Gothmund, das auf ungefähr halbem Weg zwischen Lübeck und Travemünde an der Trave liegt, ist ein kleines, sogar sehr kleines Fischerdorf, das aber in vielen Reiseführern auftaucht und entsprechend besonderes von Radwanderern aufgesucht wird.

Die reetgedeckten Fischerkaten zwischen dem Hang und dem kleinen, von wogendem Schilf gesäumten Hafen mit nur noch zwei Kuttern sind ein Überbleibsel aus vergangener Zeit, und der dunkle, von den überkragenden Dächern beschattete Ziegelstein verleiht dem kleinen Ort eine ganz eigene Atmosphäre.

 

Also pittoresk ist Gothmund ganz gewiss, aber war es jemals Thema anspruchsvoller Malerei?
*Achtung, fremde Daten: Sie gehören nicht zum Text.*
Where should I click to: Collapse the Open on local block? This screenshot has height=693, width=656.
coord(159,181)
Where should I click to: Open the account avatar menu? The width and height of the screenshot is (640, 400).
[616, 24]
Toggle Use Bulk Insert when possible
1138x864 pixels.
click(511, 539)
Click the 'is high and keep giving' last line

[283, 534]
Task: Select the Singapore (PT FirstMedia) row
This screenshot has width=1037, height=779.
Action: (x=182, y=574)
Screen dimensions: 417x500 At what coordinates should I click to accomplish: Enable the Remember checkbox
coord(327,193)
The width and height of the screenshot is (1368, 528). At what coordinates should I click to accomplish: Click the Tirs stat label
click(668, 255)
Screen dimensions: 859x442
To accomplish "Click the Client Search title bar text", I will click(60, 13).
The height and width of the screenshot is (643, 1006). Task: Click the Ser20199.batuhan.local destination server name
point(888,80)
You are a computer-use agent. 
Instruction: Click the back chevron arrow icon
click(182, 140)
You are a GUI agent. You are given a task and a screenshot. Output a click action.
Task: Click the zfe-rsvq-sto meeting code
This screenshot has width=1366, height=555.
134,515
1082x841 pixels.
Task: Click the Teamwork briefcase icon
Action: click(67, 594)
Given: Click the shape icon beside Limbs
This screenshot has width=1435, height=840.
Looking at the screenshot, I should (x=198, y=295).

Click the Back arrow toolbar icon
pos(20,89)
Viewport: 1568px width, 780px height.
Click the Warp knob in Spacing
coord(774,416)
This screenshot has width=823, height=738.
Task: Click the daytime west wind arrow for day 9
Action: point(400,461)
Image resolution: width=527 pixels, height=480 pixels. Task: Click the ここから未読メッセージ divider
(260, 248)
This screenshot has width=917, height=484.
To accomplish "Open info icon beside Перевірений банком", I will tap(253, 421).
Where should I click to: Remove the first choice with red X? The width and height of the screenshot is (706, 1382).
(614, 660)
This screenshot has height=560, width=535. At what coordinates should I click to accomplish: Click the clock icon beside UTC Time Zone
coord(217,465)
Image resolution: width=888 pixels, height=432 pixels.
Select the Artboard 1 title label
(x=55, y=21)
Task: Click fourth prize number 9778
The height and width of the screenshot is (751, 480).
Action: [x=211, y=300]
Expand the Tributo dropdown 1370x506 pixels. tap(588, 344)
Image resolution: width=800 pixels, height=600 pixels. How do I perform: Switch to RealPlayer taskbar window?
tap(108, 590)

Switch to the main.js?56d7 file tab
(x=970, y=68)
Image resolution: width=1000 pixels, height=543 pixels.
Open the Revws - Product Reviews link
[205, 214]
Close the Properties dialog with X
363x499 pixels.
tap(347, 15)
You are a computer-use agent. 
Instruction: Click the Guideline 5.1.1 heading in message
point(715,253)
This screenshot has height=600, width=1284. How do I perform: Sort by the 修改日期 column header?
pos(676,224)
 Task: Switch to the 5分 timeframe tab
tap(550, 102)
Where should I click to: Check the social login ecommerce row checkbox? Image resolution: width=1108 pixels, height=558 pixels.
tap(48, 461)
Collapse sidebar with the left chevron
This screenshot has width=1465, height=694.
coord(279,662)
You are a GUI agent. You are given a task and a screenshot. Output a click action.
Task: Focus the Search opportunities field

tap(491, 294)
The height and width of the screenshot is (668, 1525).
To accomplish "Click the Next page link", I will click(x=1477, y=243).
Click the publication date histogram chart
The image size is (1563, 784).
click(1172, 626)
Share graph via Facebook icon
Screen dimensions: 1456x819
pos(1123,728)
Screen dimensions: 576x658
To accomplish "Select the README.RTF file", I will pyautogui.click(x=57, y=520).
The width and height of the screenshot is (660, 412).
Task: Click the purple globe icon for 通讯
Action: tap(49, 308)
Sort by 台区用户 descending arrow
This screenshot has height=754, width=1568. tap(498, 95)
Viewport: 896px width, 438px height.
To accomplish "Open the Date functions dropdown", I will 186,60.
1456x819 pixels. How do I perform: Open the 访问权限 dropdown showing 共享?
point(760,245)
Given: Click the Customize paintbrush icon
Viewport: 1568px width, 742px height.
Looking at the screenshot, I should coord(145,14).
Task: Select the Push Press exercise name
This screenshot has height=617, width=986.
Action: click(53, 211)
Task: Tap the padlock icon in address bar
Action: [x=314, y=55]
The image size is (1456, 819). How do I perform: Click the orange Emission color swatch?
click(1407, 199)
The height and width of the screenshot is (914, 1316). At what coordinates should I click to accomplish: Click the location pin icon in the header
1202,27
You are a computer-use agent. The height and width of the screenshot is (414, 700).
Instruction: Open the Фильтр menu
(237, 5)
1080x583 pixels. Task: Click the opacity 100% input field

In Lübeck war das selbst Fachleuten unbekannt, und der entsprechende Wikipedia-Eintrag ist auch erst ein knappes Jahr alt. Es ist dem Künstler Heiko Jäckstein und der Historikerin Marlis Zahn zu verdanken, dass diese Seite Gothmunds jetzt in einer schönen Kabinettsausstellung aufgedeckt wird. Seit etwas mehr als einem Jahrzehnt befinden sie sich auf den Spuren dieses Künstlerortes (eine Kolonie war es wohl nie) und präsentieren ihr erstaunliches reiches und kultur- wie kunstgeschichtlich interessantes Material im Lübecker Behnhaus.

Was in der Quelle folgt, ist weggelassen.